俺はここで本当に殺されるかもしれない……。
「だが、そんなに毎日毎日殺されては大変だろだからエヌオーというところに所属し助け合うんだ」
「エヌオー?」
「あーそうだ、エヌオーってのは北町、東町、南町そして今いるこの中央町にそれぞれエヌオーワンからエヌオーファイブまでが存在し、それは家族みたいなもんだ」
話を聞いて行くごとに頭が混乱し始めた。
「まず、そこに入ればその所属している仲間と行動しなんとか助けてもらえる」
あッ……もしかしてエヌオースリーってあの大きい屋敷、あれも家族みたいなもんなのか、あいつら皆いいやつだったよな……。
「だがその前にお前はパートナーを探せ」
「パートナー? 正直、お前は自分の能力に気づいていないんだろ、そんなようでは力をコントロールする以前の話だ、すぐに……殺されるぞ」
拓真の低い声に背筋が凍る。あまりよく理解できないことだらけで混乱した憂李は頭を抱えそばにあった壁に腰をかけた。
「で、どうやってそのパートナー作ればいいんだよ」
「パートナーそれは男女一人ずつのペアになり、同じエヌオーに所属し、お互いを守り続ける、そんな存在」
「つまり、強い奴と組めばいいんだな」
憂李の言葉に大きなため息を一つしてまた口を開いた。
「確かに、強い方がいい、だが自分の力を考えろ、お前の力が弱くもう片方のパートナーが強かった場合、戦闘中にお前が巻き込まれ死ぬ場合も考えられる、つか、その前にパートナーはお互いがオーケーしなければ契約できない、つーまーり」
「強い奴が弱い奴をパートナーにはしないと?」
「おーわかるじゃねーか、そういうことだ」
沢山話を聞かされたせいか頭が整理されない状態で苛立っていた。その時思い切り壁を殴った。その壁は堅く憂李の拳から血が滲んできた。
「おいおい、落ちつけよ、これからじゃねーか」
「なんかもうわけわかんねー」
そんなイライラしている憂李の頭を拓真が撫でた。
「ったく世話のやける生徒が一人増えちまったぜ、こっちのクラスはそれでなくてもスリーの奴らで大変なのによー」
スリー? って。
「なースリーって既羅達のことか」
「ッ!! お前なんで知ってんだ! まぁ仕方ない、言いか良く聞け、南町のスリー既羅達には関わるな」
「なんでだよ」
「あいつらは悪くない、どこの所属にも存在はするがあいつらはただ能力者じゃない、闇を持ち悪に染まった連中だ」
は? 悪に、なんだって? ありえねーよ、あんな俺に優しくしてくれた奴らが悪の人間?
「そして、一番危険なのが、今の南町スリーの代表班、既羅のグル―プのことだ」
それを聞き驚きのあまり目を見開いたまま拓真を見つめる。額からキラリと光る一滴の脂汗が流れた。

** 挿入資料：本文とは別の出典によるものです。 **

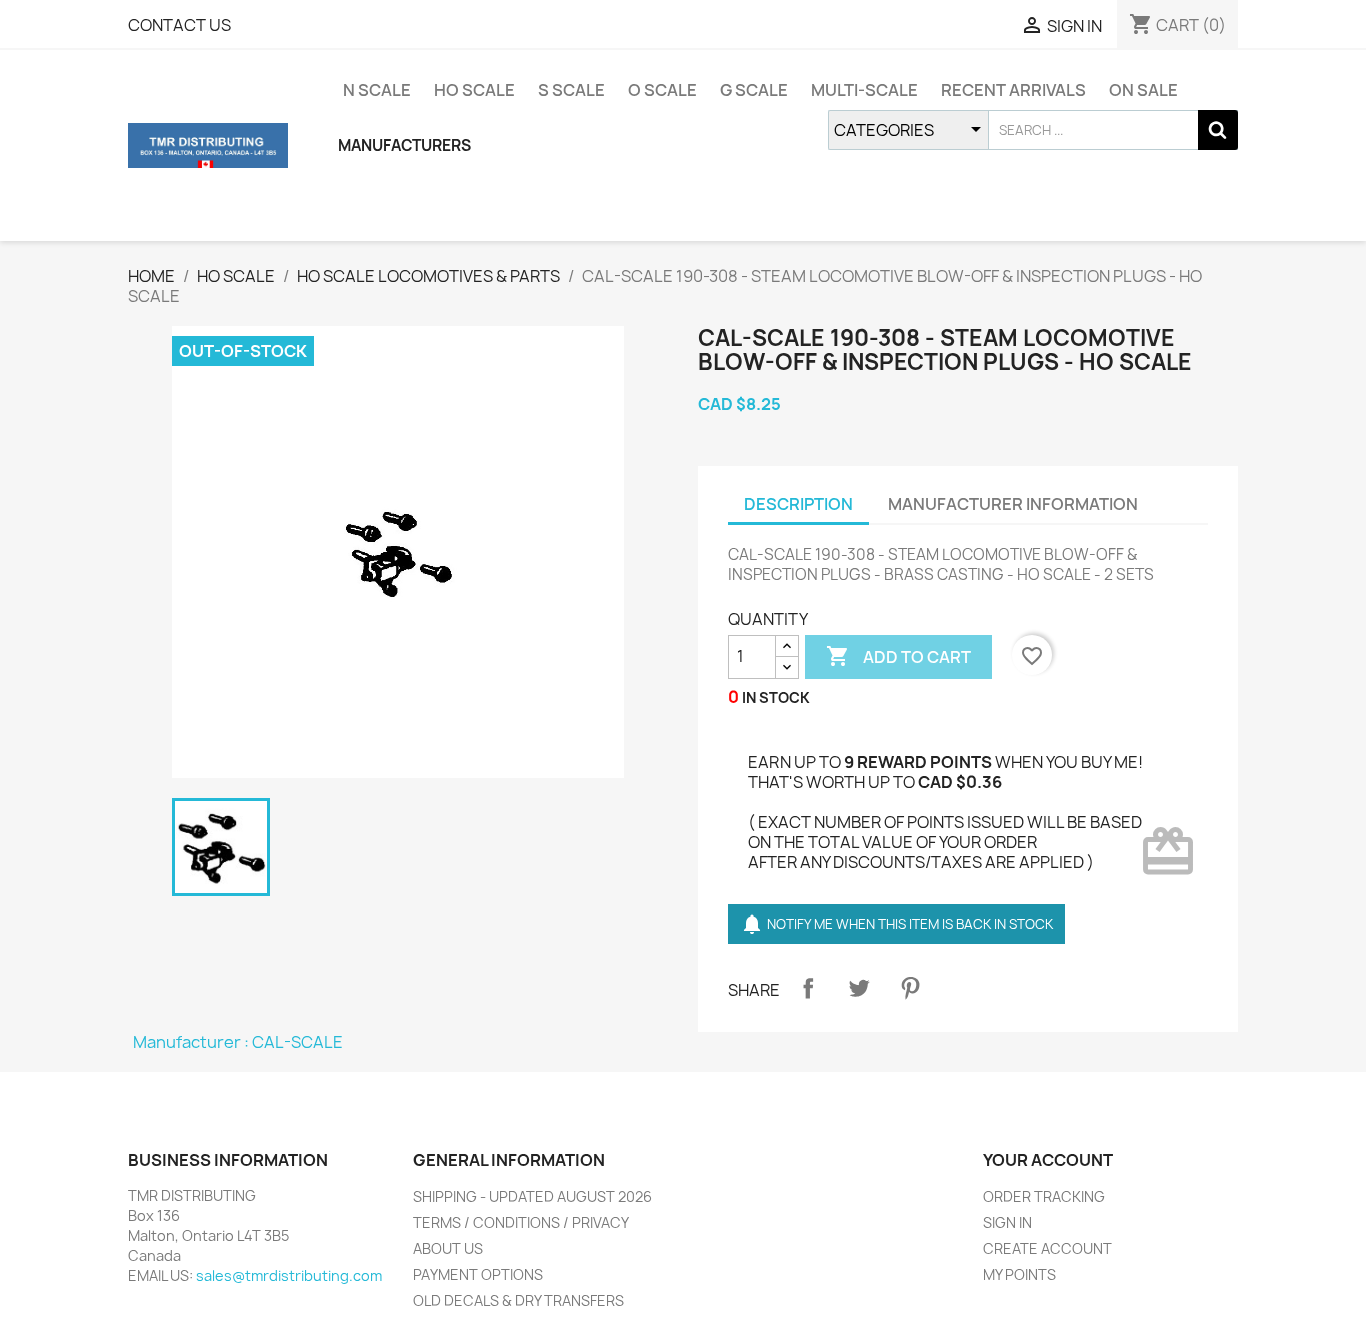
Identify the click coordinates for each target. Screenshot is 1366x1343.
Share (808, 988)
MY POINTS (1019, 1274)
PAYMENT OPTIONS (478, 1274)
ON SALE (1143, 90)
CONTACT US (179, 25)
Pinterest (910, 988)
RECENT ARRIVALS (1013, 90)
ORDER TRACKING (1044, 1196)
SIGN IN (1007, 1222)
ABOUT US (448, 1248)
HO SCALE (474, 90)
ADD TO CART (898, 656)
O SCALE (662, 90)
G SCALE (754, 90)
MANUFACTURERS (404, 145)
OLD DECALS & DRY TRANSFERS (518, 1300)
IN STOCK (776, 697)
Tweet (859, 988)
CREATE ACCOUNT (1047, 1248)
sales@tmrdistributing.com (289, 1275)
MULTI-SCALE (864, 90)
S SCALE (571, 90)
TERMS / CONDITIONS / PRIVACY (521, 1222)
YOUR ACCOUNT (1048, 1160)
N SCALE (377, 90)
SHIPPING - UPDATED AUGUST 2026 (532, 1196)
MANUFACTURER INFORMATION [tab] (1013, 504)
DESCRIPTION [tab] (798, 504)
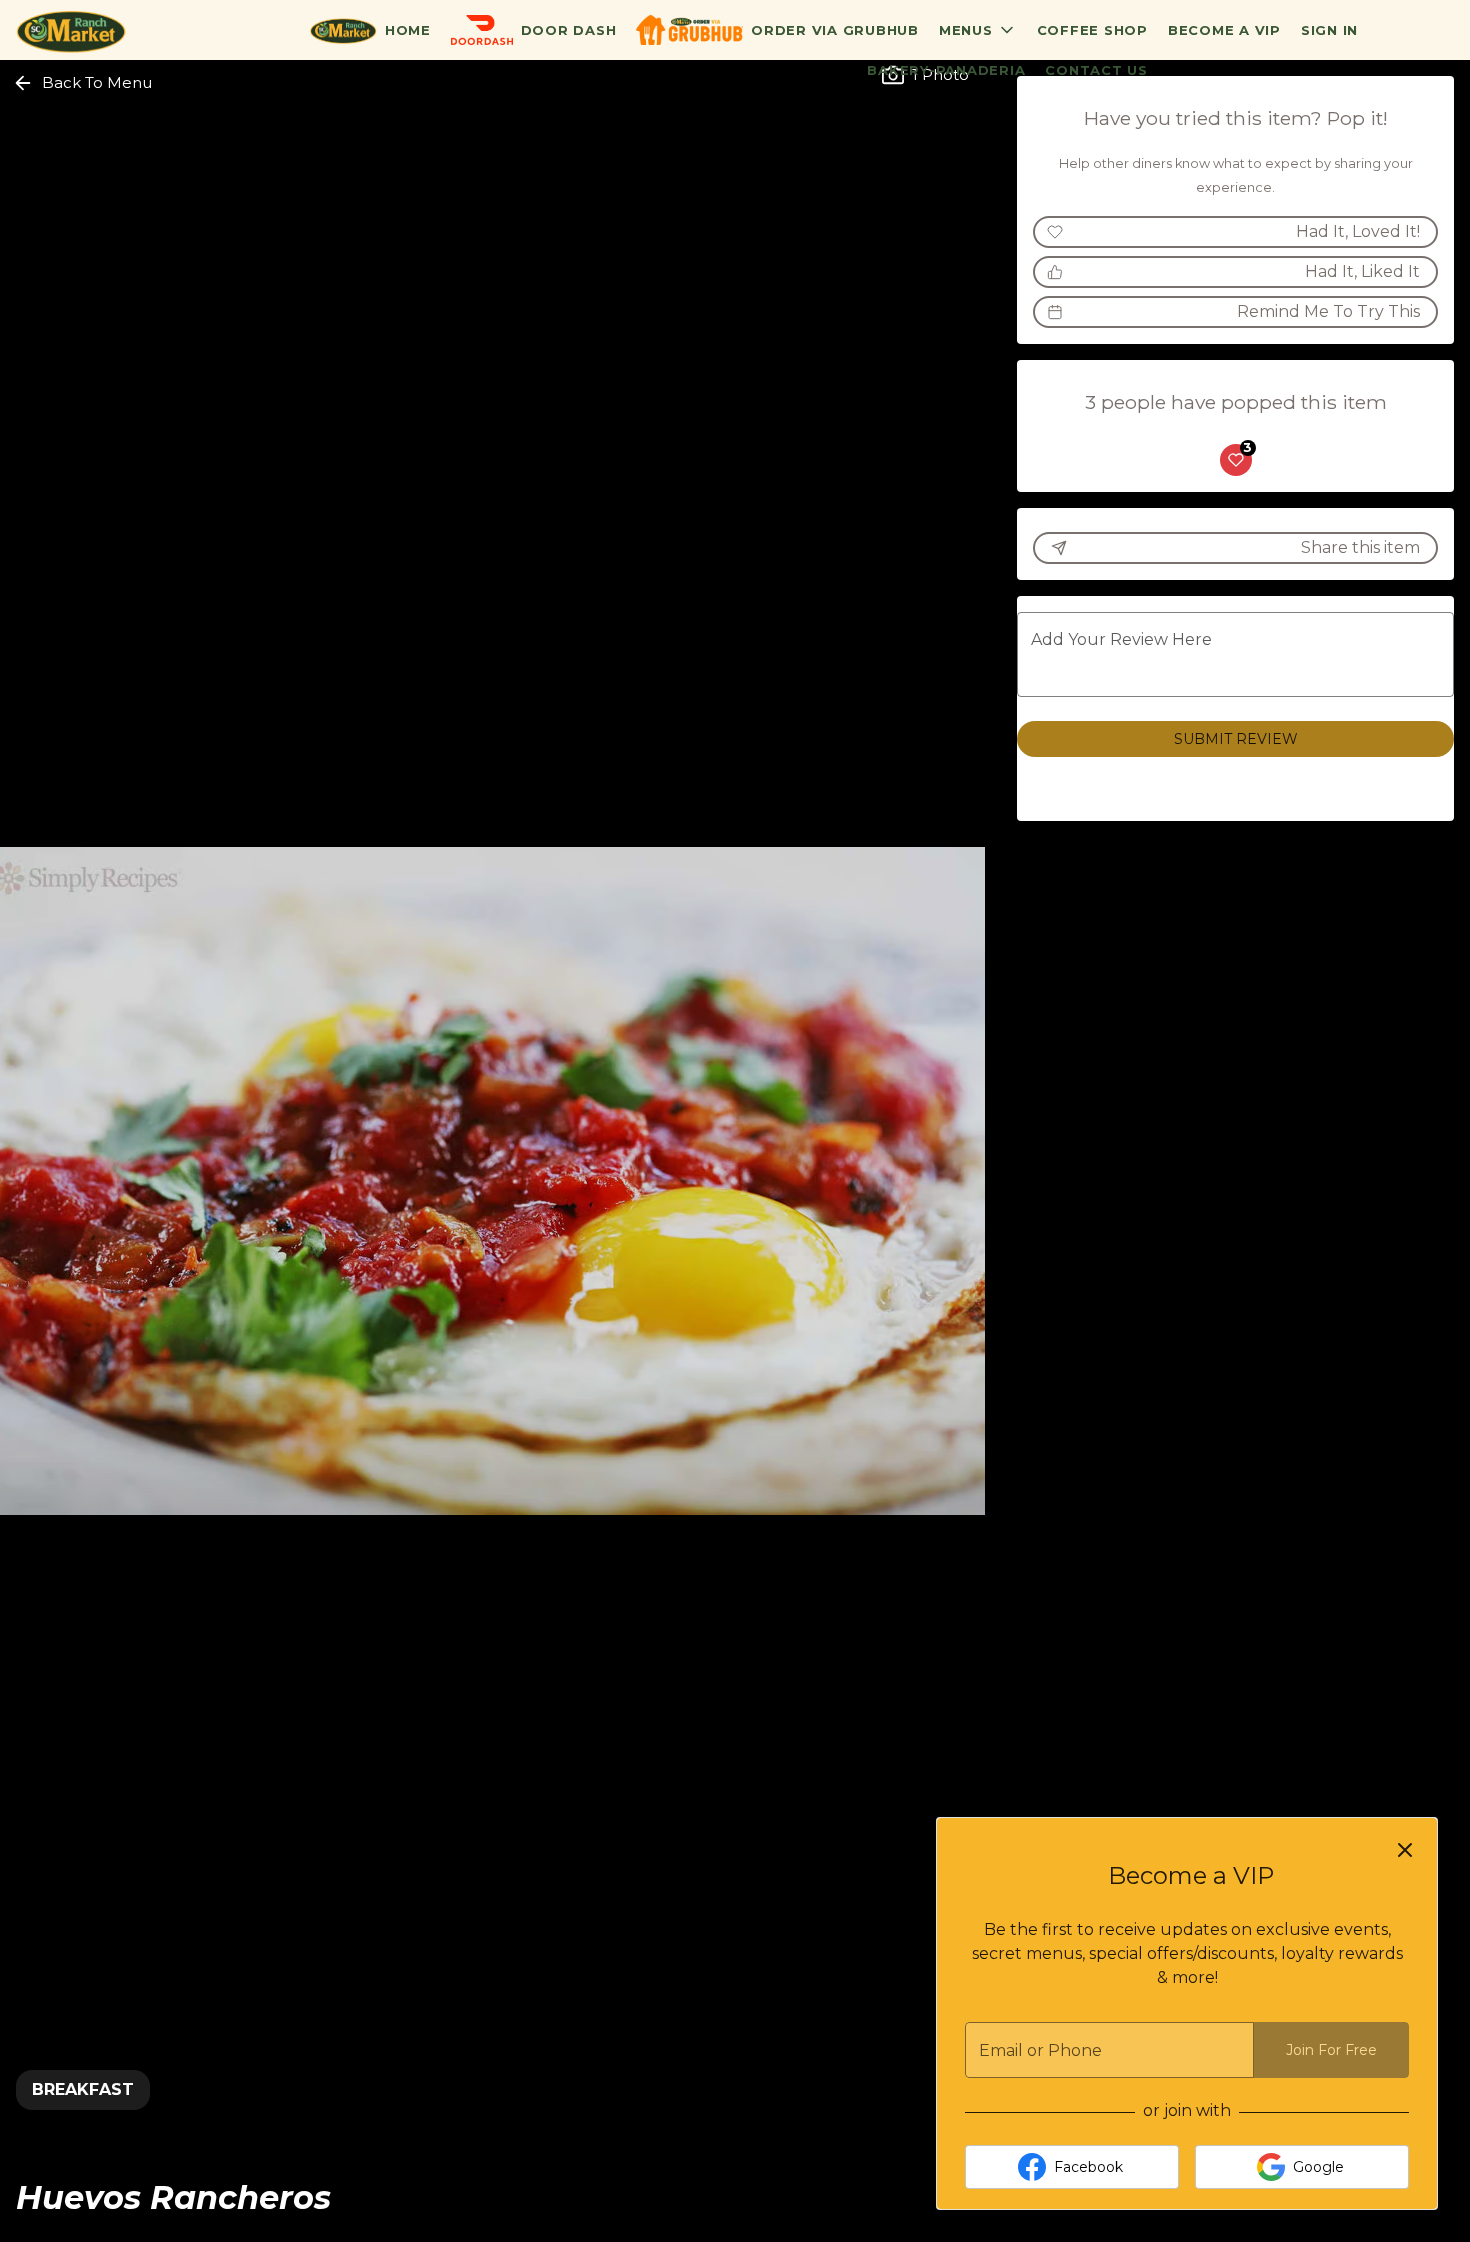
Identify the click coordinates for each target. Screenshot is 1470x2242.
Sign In (1329, 30)
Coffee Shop (1092, 30)
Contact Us (1096, 70)
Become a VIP (1224, 30)
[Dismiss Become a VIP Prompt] (1405, 1850)
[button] (978, 30)
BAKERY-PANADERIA (946, 70)
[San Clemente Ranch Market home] (106, 30)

生きる者一人一人が闇を持ちそれを乗り越え長い道を前へ進もうと努力する。俺は……前へ進んでいると言えるのだろうか、ただ、一歩でも二歩でも少しでいいから進んでいると信じよう。そして途中の道で躓いている人を見かけたら手を差し伸ばし一緒にそこから前へ進めるような、そんな優しく強い人になりたい。誰かを守って上げられるような強い人に……。